SGrid 2.0 Performance
This article provides some information on how the performance of S-Grid 2.0 is achieved and compares performance relative to the Microsoft Hierarchical FlexGrid and ListView controls.
Achieving Performance in SGrid 2.0
The main problem that occurred when trying to add drag and drop hierarchical grouping to SGrid was around performance. The design aim was for a grid that would cope with at least 5000 records and still return acceptable grouping performance. In the SGrid hierarchical grouping implementation, adding a group means inserting a row into the grid. Likewise removing a group means deleting the group row back out again. Consequently, the grid's performance around inserting and deleting rows had to be good.
In SGrid 1, good performance was obtained when adding and deleting rows at the end of the grid. However, insertion and deletion from the start could be very slow. The reason for this was down to the way the grid maintained the data associated with the cells. If you wanted to insert a row, it was necessary to shift all of the data below that row down one to fit the new data in. Likewise to delete a row meant shifting all the grid data up. Once grouping was added to SGrid, it started performing rather like the author; it was capable of a limited number of things quite quickly but others were clearly unreasonably sluggish. When grouping on a 10,000 row grid, there was pretty much enough time to get a game of Solitaire in.
SGrid 1 already had one trick to improve speed for column handling: indirection. When you refer to a column in SGrid, you refer to the physical index of the column within the data array. Re-ordering the columns does not affect the actual data; instead there is an internal array of columns which contains a pointer to the correct index in the data array. After many days of sluggish thought I finally realised that the key to improving the grouping, insert and delete performance was to apply the same strategy to the rows as well.

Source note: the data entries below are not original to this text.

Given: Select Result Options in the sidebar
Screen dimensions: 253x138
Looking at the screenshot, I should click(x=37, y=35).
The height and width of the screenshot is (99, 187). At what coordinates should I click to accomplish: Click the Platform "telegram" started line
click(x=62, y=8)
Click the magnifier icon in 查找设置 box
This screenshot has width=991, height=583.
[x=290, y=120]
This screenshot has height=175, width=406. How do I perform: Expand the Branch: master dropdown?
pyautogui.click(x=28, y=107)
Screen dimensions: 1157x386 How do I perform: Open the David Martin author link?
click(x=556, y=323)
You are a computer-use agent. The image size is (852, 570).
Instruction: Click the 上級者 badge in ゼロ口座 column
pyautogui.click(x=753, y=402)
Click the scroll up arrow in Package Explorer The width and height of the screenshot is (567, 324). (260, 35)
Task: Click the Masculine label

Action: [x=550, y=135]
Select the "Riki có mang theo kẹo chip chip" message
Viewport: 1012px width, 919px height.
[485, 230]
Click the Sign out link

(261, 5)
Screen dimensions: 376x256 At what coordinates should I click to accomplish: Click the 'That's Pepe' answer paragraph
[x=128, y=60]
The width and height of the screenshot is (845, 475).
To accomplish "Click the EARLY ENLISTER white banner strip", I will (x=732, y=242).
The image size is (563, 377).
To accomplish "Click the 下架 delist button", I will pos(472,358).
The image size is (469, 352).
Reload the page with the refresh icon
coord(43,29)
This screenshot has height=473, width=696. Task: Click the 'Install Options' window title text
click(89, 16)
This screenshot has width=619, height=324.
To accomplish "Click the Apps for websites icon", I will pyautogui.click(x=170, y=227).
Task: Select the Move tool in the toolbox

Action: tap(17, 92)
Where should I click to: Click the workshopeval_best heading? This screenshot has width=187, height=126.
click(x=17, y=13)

Row Indirection - How It Works
The following diagrams show how row indirection works within SGrid 2.0.
For the example, assume a grid has been set up with the Rows property set to 1,000 (causing it to pre-allocate 1,000 grid cells) and three rows have been added to it.
Deleting Row 2
When you delete row 2, SGrid does not update the internal array. It simply modifies the m_tRows array to remove the item pointing to the grid cells with row 2, and adds row index 2 to the garbage collection.
Inserting At Row 1
If you now insert at Row 1, SGrid identifies that there is a free row by popping the top item off the garbage stack (if the garbage stack is empty, the next available row is used). Therefore it chooses that as the location for the inserted data. The existing two rows of the m_tRows are shifted down and the new row pointer is inserted at index 1.
Note that the m_tRows array still has to be manipulated. The S-Grid 2 code uses CopyMemory to shift multiple m_tRow data items in a single call, hence improving performance. Shifting this array around is normally going to be quicker than shifting the cells array around as this is a 1-D array. The only time it might not be is in a grid with a single column; in that case the performance would be pretty much the same.
Column indirection works in a similar way except that the grid does not currently have a garbage stack for columns, because it is assumed that the number of columns will remain similar over time. Adding a garbage stack for columns would make the grid operate a bit more like Excel.
Some Consequences of Row Indirection
One consequence of row indirection is that memory usage may be increased. If you allocate 1,000 rows in the grid, and then delete ten, the grid still holds memory for 1,000 rows, whereas previously the grid would hold 990 rows. This is almost always a good trade-off, and in fact the code takes advantage of the indirection feature to allocate cell memory in blocks of 100 rows which greatly improves allocation performance. If you desparately need to reclaim memory in the grid, the Clear method is the only way to remove it (theoretically there could also be a Compact method which went through the array and compacted out any spaces, but this is not implemented).
The second consequence is that it is not longer necessary to move grid data around when sorting: all that needs to be changed is the pointer to the row in the m_tRows array. This means that sorting can now be performed many times quicker than with the previous grid which had to copy cell data around.
The tests shown below were run on an Athlon XP 2.0 system with 512Mb RAM using the code in the download. All times are given in milliseconds and timing accuracy is of the order 1-2 ms. As with all performance tests, you should verify these resuls with your own tests to be certain they are appropriate to your particular scenario.
The results demonstrate that SGrid 2.0 performs well. The only area where there is underperformance is for row insert compared to a ListView control. However note that the control is quicker for the other operations.
Append Rows Performance Results
In the Append Rows test, rows are added to the end of the grid. Where possible (for SGrid and the Hierachical Flex Grid) the rows are preallocated before setting the data.
The insert rows test simulates inserting a number of rows at the first position in the grid.
Delete All Rows Starting With Last
This test deletes rows starting at the last row and working back to the first until there are no rows in the grid (except for the Hierchical Flex Grid, which does not allow the first row to be deleted).
Delete All Rows Starting At First
This test deletes the first row from the grid until there are no rows left (except in the Hierarchical Flex Grid, where one row must be left in the grid).